John Gillespie Magee wrote “High Flight,” the official poem of the Royal Canadian Air Force.
Royal Canadian Air Force/Wikimedia
On Dec. 11, 1941, a 19-year-old pilot died in England. He had been in service only 10 weeks, had seen combat only once, and as far as anyone knows, inflicted no damage on the enemy. But he will never be forgotten as long as there are pilots who want to slip the surly bonds of Earth and chase the wind on silvered wings through footless halls of air.

The pilot was John Gillespie Magee Jr., author of “High Flight,” the official poem of the Royal Canadian Air Force and the Royal Air Force.

Magee caught the poetry bug at Rugby School in England, which had also been attended by First World War poet Rupert Brooke. In 1938, Magee won the same poetry prize Brooke had captured 34 years earlier.

In 1940, while living in the United States, Magee was awarded a scholarship to Yale University, but he decided instead to join the Royal Canadian Air Force. He took his flight training in Canada and earned his wings in June 1941.

Magee was at RCAF Station Trenton, Ont., when he wrote: “An aeroplane to us is not a weapon of war, but a flash of silver slanting the skies; the hum of a deep-voiced motor; a feeling of dizziness; it is speed and ecstasy.”

He was posted to No. 412 (Fighter) Squadron, RCAF, at the Royal Air Force wing in Digby, just southeast of Lincoln, England. His early flights were convoy patrols.

He may have been a pilot, but he had a poet’s heart. On August 18, as he flew his Spitfire to 10,000 metres, it brought to mind the words “to touch the face of God,” which he had read in another poem. He finished his sonnet shortly afterward, enclosing it in a letter to his parents Sept. 3, 1941.

On Nov. 8, he was one of 12 fighters escorting bombers on a raid on railway yards in Lille in occupied France. They were attacked by German fighter aircraft, which downed three of the four planes in Magee’s section. Magee fired 160 rounds of ammunition but did not report that he had damaged or downed any enemy.

Then it was back to convoy patrol.

On Dec. 11, 1941, four Spitfires practising fighter tactics dove through a break in the clouds.
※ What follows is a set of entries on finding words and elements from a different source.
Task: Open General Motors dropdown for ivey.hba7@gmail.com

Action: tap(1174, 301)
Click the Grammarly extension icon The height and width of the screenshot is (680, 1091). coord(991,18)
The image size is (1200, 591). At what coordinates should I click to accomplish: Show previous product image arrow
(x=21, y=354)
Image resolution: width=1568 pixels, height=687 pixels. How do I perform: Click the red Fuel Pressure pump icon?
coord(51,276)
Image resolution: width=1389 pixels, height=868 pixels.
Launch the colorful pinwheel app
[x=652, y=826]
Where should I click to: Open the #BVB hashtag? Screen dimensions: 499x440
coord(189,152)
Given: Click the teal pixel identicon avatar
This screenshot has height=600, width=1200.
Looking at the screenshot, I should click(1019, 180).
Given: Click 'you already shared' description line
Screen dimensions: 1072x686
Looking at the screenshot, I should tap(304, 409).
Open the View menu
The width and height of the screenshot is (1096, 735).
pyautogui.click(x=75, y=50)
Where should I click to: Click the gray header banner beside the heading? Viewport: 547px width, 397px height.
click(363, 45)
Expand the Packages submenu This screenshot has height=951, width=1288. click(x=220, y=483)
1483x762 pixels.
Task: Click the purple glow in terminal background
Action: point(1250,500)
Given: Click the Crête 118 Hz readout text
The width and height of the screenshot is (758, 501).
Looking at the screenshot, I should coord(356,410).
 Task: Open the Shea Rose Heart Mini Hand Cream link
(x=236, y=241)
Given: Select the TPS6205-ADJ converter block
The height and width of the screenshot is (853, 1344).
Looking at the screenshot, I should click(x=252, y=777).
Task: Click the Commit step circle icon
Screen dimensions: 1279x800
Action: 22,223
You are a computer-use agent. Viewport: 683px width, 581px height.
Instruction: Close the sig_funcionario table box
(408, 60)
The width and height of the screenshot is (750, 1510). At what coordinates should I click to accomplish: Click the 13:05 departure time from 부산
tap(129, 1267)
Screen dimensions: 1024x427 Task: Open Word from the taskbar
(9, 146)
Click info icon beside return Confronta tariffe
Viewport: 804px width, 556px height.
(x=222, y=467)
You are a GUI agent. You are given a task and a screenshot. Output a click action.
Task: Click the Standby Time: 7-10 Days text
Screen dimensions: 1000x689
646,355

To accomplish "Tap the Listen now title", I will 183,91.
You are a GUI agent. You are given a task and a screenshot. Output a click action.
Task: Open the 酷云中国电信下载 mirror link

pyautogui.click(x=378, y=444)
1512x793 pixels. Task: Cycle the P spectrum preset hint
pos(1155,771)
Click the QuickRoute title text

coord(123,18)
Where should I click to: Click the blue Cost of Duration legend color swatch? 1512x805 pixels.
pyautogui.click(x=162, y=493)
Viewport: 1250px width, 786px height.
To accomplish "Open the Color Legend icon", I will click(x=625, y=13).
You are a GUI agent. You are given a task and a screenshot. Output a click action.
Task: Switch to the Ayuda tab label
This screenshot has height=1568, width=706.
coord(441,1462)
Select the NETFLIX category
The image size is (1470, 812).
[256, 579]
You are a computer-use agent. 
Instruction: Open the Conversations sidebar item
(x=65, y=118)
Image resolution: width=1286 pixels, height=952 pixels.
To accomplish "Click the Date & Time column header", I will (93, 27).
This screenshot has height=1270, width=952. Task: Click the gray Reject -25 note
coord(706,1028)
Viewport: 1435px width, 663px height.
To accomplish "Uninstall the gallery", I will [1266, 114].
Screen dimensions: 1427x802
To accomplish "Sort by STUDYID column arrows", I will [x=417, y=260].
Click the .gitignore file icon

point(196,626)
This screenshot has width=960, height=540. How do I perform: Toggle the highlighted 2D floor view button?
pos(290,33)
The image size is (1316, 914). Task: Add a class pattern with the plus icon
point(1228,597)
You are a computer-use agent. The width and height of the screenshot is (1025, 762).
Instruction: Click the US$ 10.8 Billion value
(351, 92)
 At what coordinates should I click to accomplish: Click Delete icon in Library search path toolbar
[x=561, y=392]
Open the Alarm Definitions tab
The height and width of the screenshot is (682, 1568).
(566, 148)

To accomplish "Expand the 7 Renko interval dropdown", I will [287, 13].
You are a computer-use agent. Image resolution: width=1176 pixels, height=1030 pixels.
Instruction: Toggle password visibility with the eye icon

Magee died after a mid-air collision with an Airspeed Oxford trainer piloted by another 19-year-old, Ernest Aubrey Griffin, who was also killed.

His Spitfire out of control, Magee pushed open the canopy and bailed out, but was at too low an altitude for his parachute to open.

His father published “High Flight” in a number of church publications and it became widely popular during the war when it was recited by entertainers at troop shows. It remains popular today among pilots, astronauts and those whose hearts only fly.

Its first and last lines are incised on Magee’s gravestone in England.

The sonnet is reproduced on the British Commonwealth Air Training Plan memorial at the Niagara District Airport near St. Catharines, Ont., where John Gillespie Magee earned his pilot’s wings.
J. Steve Bond/Wikimedia
“Oh! I have slipped the surly bonds of Earth

And danced the skies on laughter-silvered wings;

Sunward I’ve climbed, and joined the tumbling mirth

of sun-split clouds—and done a hundred things

You have not dreamed of—wheeled and soared and swung

High in the sunlit silence. Hov’ring there,

I’ve chased the shouting wind along, and flung

My eager craft through footless halls of air….

 

Up, up the long, delirious, burning blue

I’ve topped the wind-swept heights with easy grace.

Where never lark, or even eagle flew—

And, while with silent, lifting mind I’ve trod

The high untrespassed sanctity of space,

Put out my hand and touched the face of God.”